Haberstock ergänzt diese beiden Hauptaufgaben um eine dritte Aufgabe, nämlich das Bereitstellen von Zahlenmaterial für dispositive Zwecke. Diesen Aspekt der Kosten- und Leistungsrechnung stellt auch Kosiol heraus, wenn er den instrumental-pragmatischen Charakter der Kosten- und Leistungsrechnung im Zusammenhang mit unternehmerischen Entscheidungs- und Steuerungsaufgaben betont.
Für das Krankenhaus muss die Kosten- und Leistungsrechnung im Rahmen der Planung, Steuerung und Kontrolle des Betriebsprozesses insbesondere Informationen über die Wirtschaftlichkeit zur Verfügung stellen. Die Leistungsmenge wird dabei theoretisch prospektiv mit den Kostenträgern im Rahmen der Budgetverhandlung auf Grundlage des § 4 KHEntgG vereinbart. 9 An die Stelle der Preisbildung als wesentliche Funktion der KLR, die extern durch das Institut für das Entgeltsystem im Krankenhaus (InEK) durchgeführt wird, tritt die Nachkalkulation der extern vorgegebenen Preise in Form der Fallpauschalen.
Die Aufgaben der Kosten- und Leistungsrechnung im Krankenhaus stehen in engem Zusammenhang mit dem Krankenhausfinanzierungssystem.

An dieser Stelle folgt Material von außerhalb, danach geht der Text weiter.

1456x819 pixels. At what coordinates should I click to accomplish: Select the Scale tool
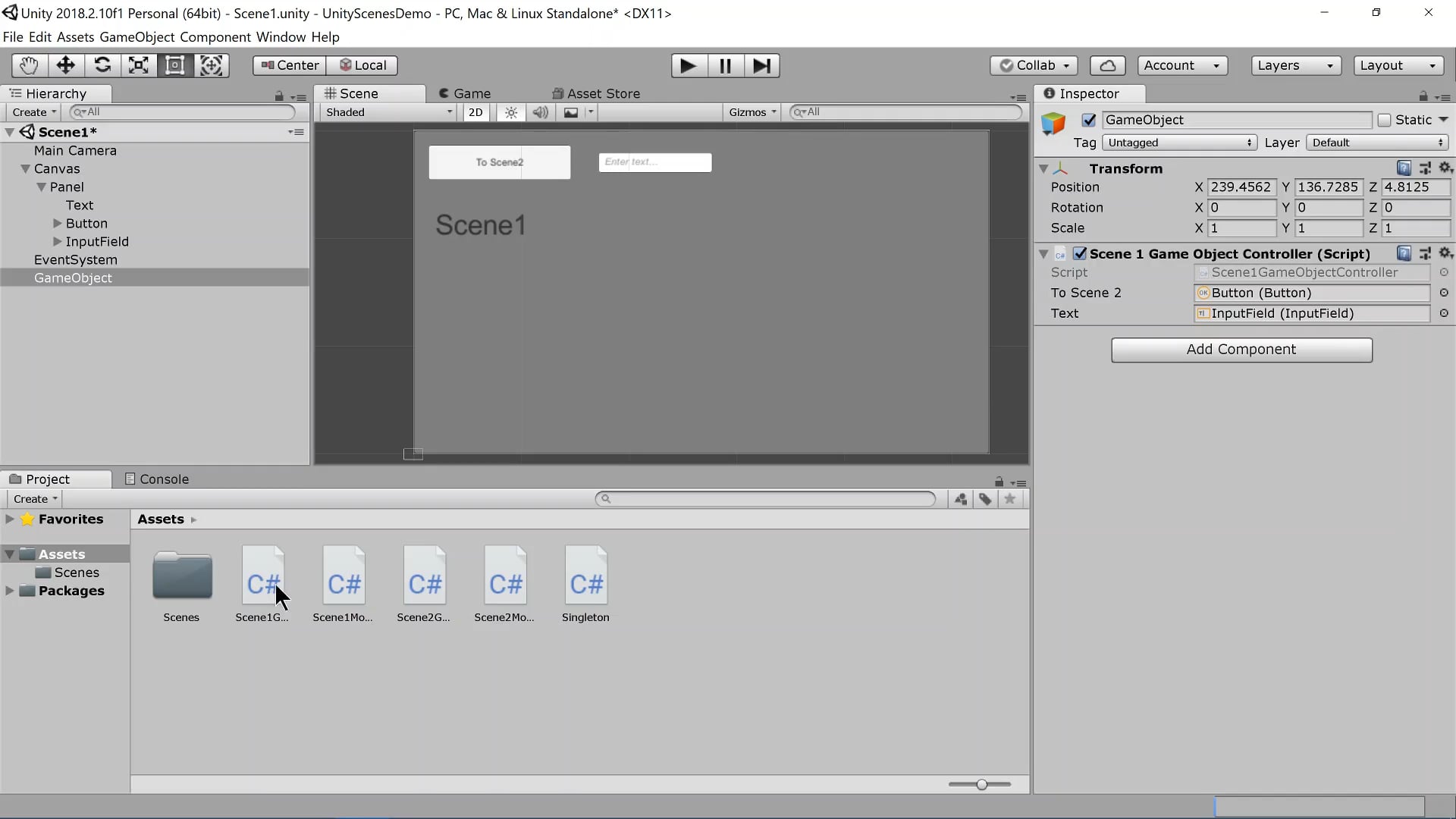point(139,65)
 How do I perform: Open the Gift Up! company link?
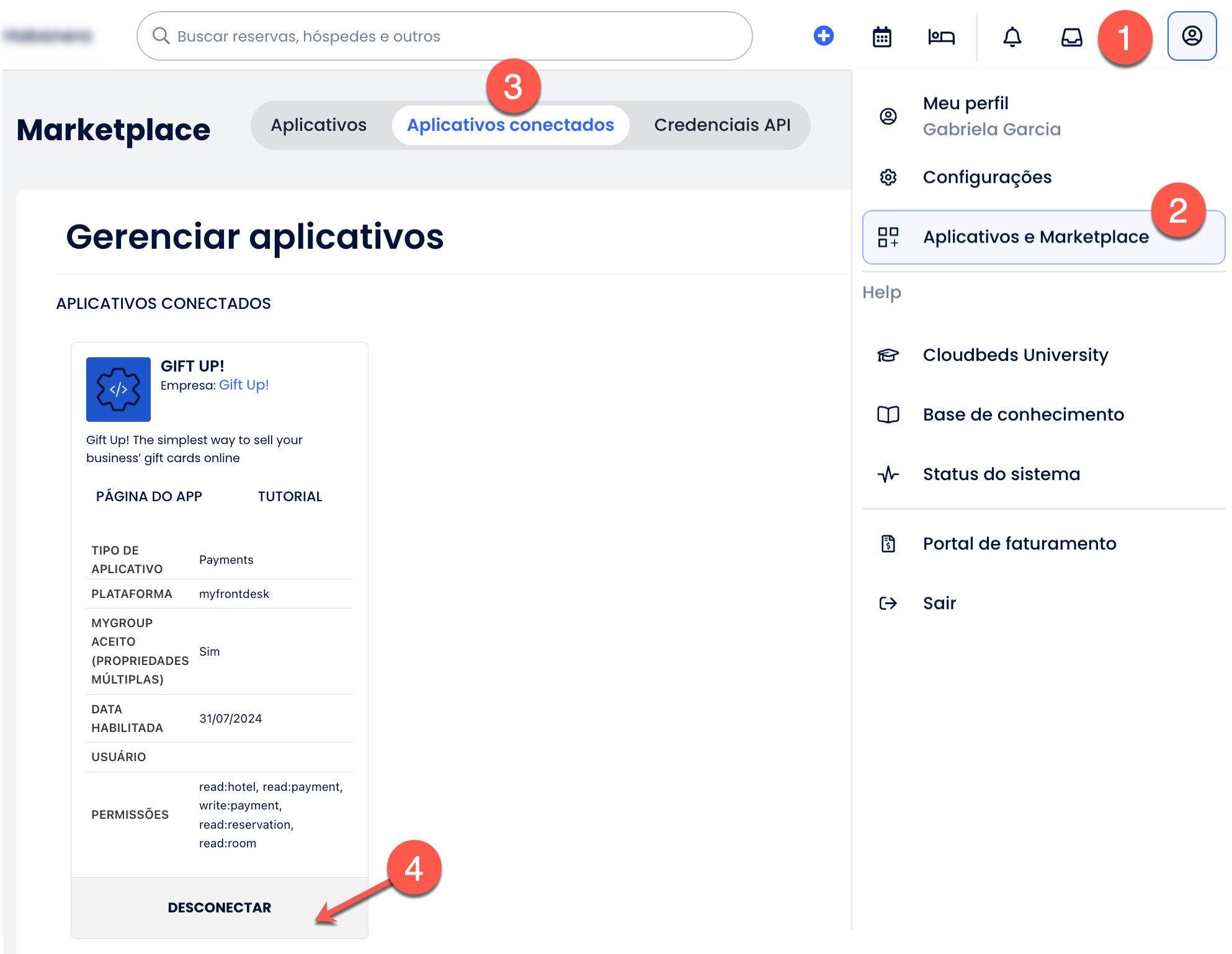244,385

Daher enthält das Krankenhausfinanzierungsrecht im § 16 Abs. 1 Nr. 7 KHG die Rechtsgrundlage für die Verordnung über die Rechnungs- und Buchführungspflichten von Krankenhäusern (Krankenhausbuchführungsverordnung – KHBV). 10
Die materielle Bedeutung erhält die KHBV durch § 17 Abs. 2 KHG, der festlegt, dass die Kosten der Krankenhausleistungen nach Maßgabe der KHBV auf der Grundlage der kaufmännischen Buchführung und einer Kosten- und Leistungsrechnung zu ermitteln sind.
Hinsichtlich der Kosten- und Leistungsrechnung konkretisiert § 8 KHBV die Bestimmungen des KHG und legt die Aufgaben der Kosten- und Leistungsrechnung im Krankenhaus fest:
(1) Betriebsinterne Steuerung
(2) Beurteilung der Wirtschaftlichkeit und Leistungsfähigkeit des Krankenhauses
(3) Ermittlung der pflegesatzfähigen Kosten (bis zum Jahr 2016 musste sie darüber hinaus die Erstellung der Leistungs- und Kalkulationsaufstellung ermöglichen).
Zu (1): Betriebsinterne Steuerung
Die betriebsinterne Steuerung stellt auf das Erreichen von Zielen ab, die operational, d. h. nach Zielinhalt, Zielausmaß und zeitlichem Bezug vorgegeben sind.
Die Kosten- und Leistungsrechnung als Kontroll- und Steuerungsinstrument erfüllt nur dann die ihr gestellten Aufgaben, wenn sie sich nicht nur auf die Analyse der Vergangenheit beschränkt, sondern die Kostenplanung einbezieht. Dieser Forderung wird nur eine zukunftsorientierte (Plan-)Kostenrechnung gerecht.